Aber auch mit konventioneller Züchtung ist es gelungen, Amylose-freie Kartoffeln zu züchten. 2005 brachte die Firma Avebe die Kartoffel Eliane auf den Markt. Schon in den 1980er Jahren hatte man mit der Entwicklung dieser Kartoffel an der Universität Groningen begonnen. Die Methode war hierbei die klassische Mutagenese, bei der mit Hilfe von Chemikalien oder radioaktiver Strahlung zufällige Mutationen im Pflanzengenom ausgelöst werden. Schließlich gelang eine Mutation in dem fraglichen Gen (gbss), das für die Amylosebildung verantwortlich ist.
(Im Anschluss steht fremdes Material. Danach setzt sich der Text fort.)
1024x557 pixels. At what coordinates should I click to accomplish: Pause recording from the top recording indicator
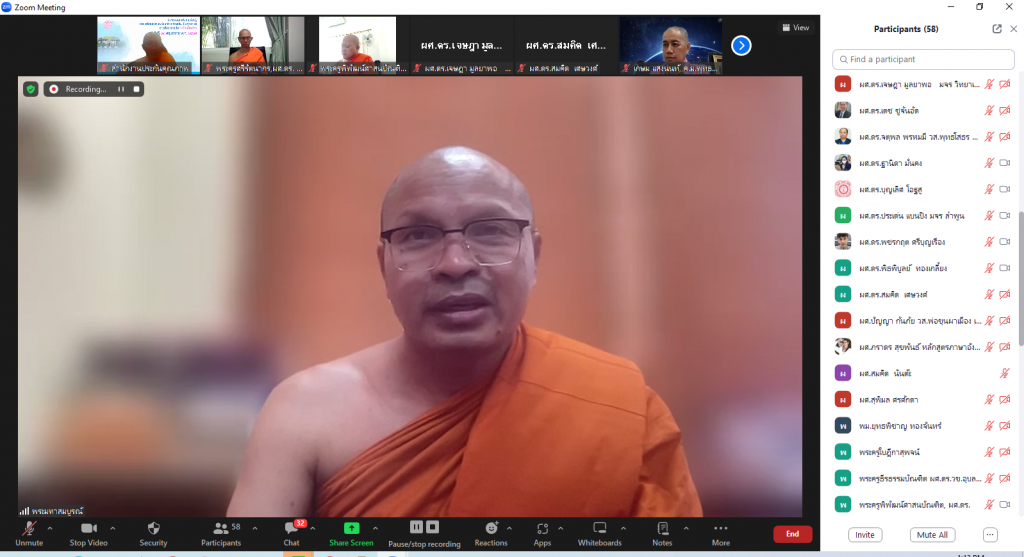(x=121, y=89)
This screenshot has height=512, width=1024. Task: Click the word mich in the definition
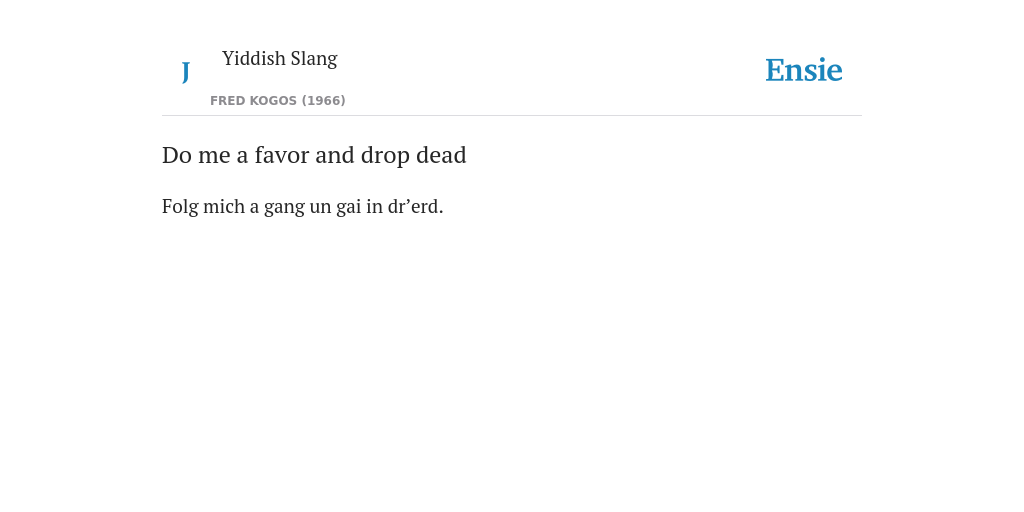pyautogui.click(x=224, y=206)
Ein paar Jahre später wurde auch in Deutschland von der Firma Bioplant und dem Frauenhofer Institut für Molekularbiologie und Angewandte Ökologie auf konventionellem Wege eine Stärkekartoffel, die nur Amylopektin bildet, entwickelt. Um der Evolution auf die Sprünge zu helfen, kam hierbei die Tilling-Methode zum Einsatz. Dabei werden zufällige Punktmutationen im Genom durch Mutagenese kombiniert mit einem neuen Screening-Verfahren, das unter Tausenden von Keimlingen schnell diejenigen herausfindet, die die gewünschte Mutation aufweisen.